:: TEXTO EXTRAÍDO ::
- - - - -

“¡Avances! ¡1, 2, 3!”. Las máquinas tragaperras llevan 40 años movilizando a la parroquia de los bares españoles. Es difícil abstraerse de la matraca con voz metálica que se cuela sobre las conversaciones y el trajín de vasos y cucharas. Difícil desoír la llamada de la ludopatía. Durante décadas estas máquinas han sido un elemento castizo de la cultura popular, normalizando el juego como parte del ocio. Pero ahora están en entredicho. Valencia es pionera en su regulación. El Gobierno regional (socialistas, Compromís y Podem) ha pactado fijar una distancia de 850 metros entre bares donde haya tragaperras y centros educativos, sanitarios y recintos deportivos. Podem también pidió eliminar las máquinas de los bares en un plazo de 10 años, limitando las licencias, pero esta enmienda a la Ley del juego ha sido suavizada con una moratoria de cuatro años.

Hay quien celebra la restricción. Carlos estuvo años alimentando las tragaperras de su ruta entre Oliva y Valencia hasta que el 21 de febrero de 1991 decidió empotrar el coche contra un camión. “En el último segundo pegué un volantazo y lo evité”, rememora este mensajero jubilado de 75 años, que pensó en el suicidio como salida a una vida ingobernable. “Estaba tan obsesionado con las tragaperras que un día, cenando en un restaurante con mi mujer, me levanté para ir al baño y en lugar de eso me puse a jugar”.

Como casi todas las adicciones, la suya fue antes un hábito social. Tiraba unas pesetas con los amigos tras la partida de chinchón o echaba las vueltas del almuerzo, pero un premio gordo le trastocó. “Enseguida caí en el vicio. Las primeras mil pesetas [seis euros] del día eran para el carajillo y la máquina. Mientras mi mujer trabajaba yo jugaba; un día el director del banco llamó a casa y le dijo que debíamos 300.000 pesetas [1.800 euros]. Ahí se descubrió todo el pastel”, recuerda. Tras tapar el boquete —con dinero de su mujer y su madre— recuperó su vida gracias a las terapias de Jugadores Anónimos.

- - - - -

:: REGISTROS EXTRAÍDOS ::
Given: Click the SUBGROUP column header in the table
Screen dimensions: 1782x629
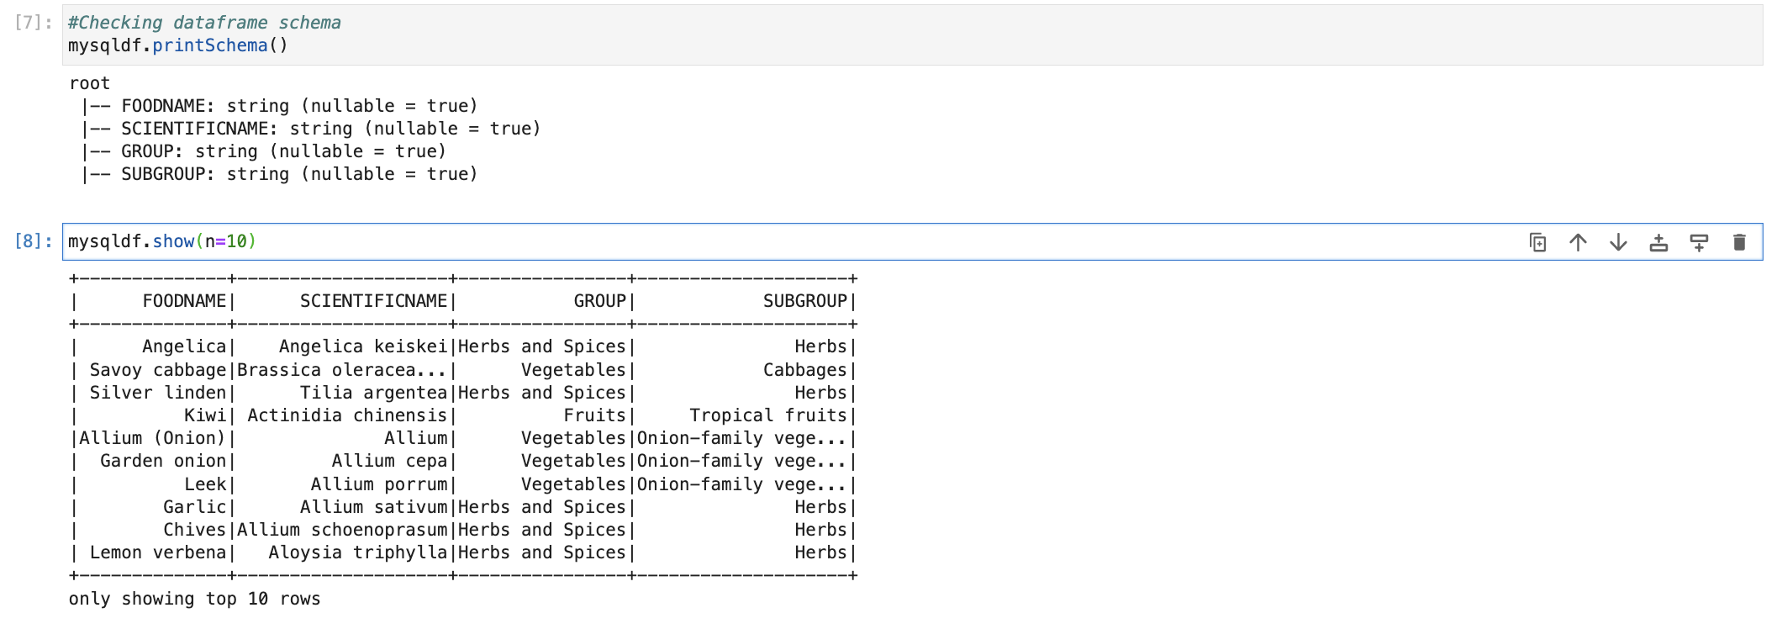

- - - - -

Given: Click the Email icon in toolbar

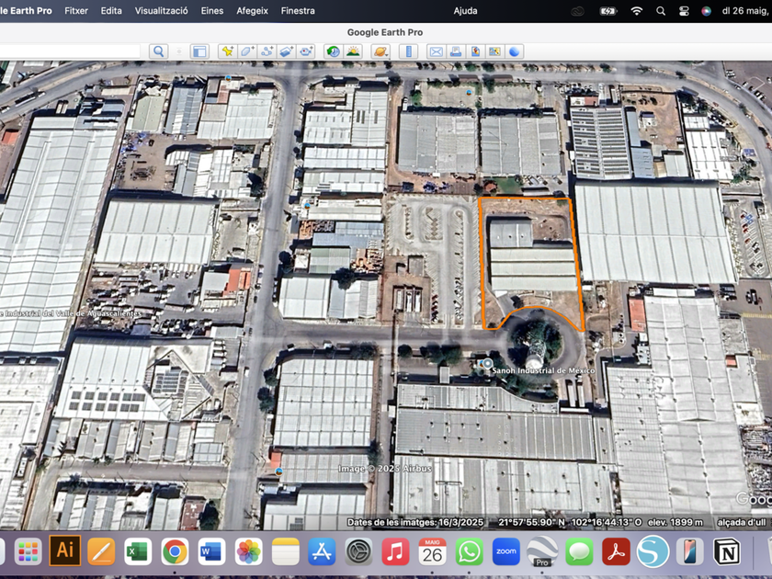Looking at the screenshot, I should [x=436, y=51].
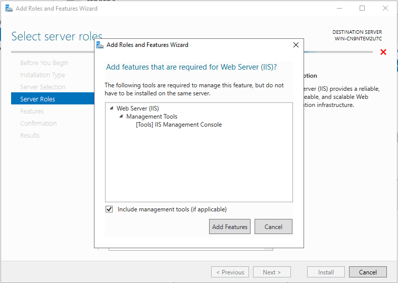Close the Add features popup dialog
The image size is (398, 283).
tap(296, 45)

- - - - -

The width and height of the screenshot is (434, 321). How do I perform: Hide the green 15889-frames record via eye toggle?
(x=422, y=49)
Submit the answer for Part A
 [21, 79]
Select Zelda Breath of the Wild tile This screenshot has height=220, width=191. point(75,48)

- - - - -

:: INSTRUCCIÓN DE TRABAJO 1 ::
Por favor, repite tal cual el fragmento del texto sobre las tragaperras que empieza en "Como casi todas" y acaba en "de Jugadores Anónimos.".
:: INSTRUCCIÓN DE TRABAJO 2 ::
Según el texto sobre las tragaperras, ¿qué distancia ha pactado el Gobierno valenciano entre los bares con tragaperras y los centros educativos, sanitarios y recintos deportivos?
:: INSTRUCCIÓN DE TRABAJO 3 ::
Enumera los partidos que forman el Gobierno regional valenciano según el texto sobre las tragaperras.
Los ítems son un material aparte, sin relación con el texto sobre las tragaperras.

:: RESPUESTA 1 ::
Como casi todas las adicciones, la suya fue antes un hábito social. Tiraba unas pesetas con los amigos tras la partida de chinchón o echaba las vueltas del almuerzo, pero un premio gordo le trastocó. “Enseguida caí en el vicio. Las primeras mil pesetas [seis euros] del día eran para el carajillo y la máquina. Mientras mi mujer trabajaba yo jugaba; un día el director del banco llamó a casa y le dijo que debíamos 300.000 pesetas [1.800 euros]. Ahí se descubrió todo el pastel”, recuerda. Tras tapar el boquete —con dinero de su mujer y su madre— recuperó su vida gracias a las terapias de Jugadores Anónimos.

:: RESPUESTA 2 ::
850 metros.

:: RESPUESTA 3 ::
Socialistas, Compromís y Podem.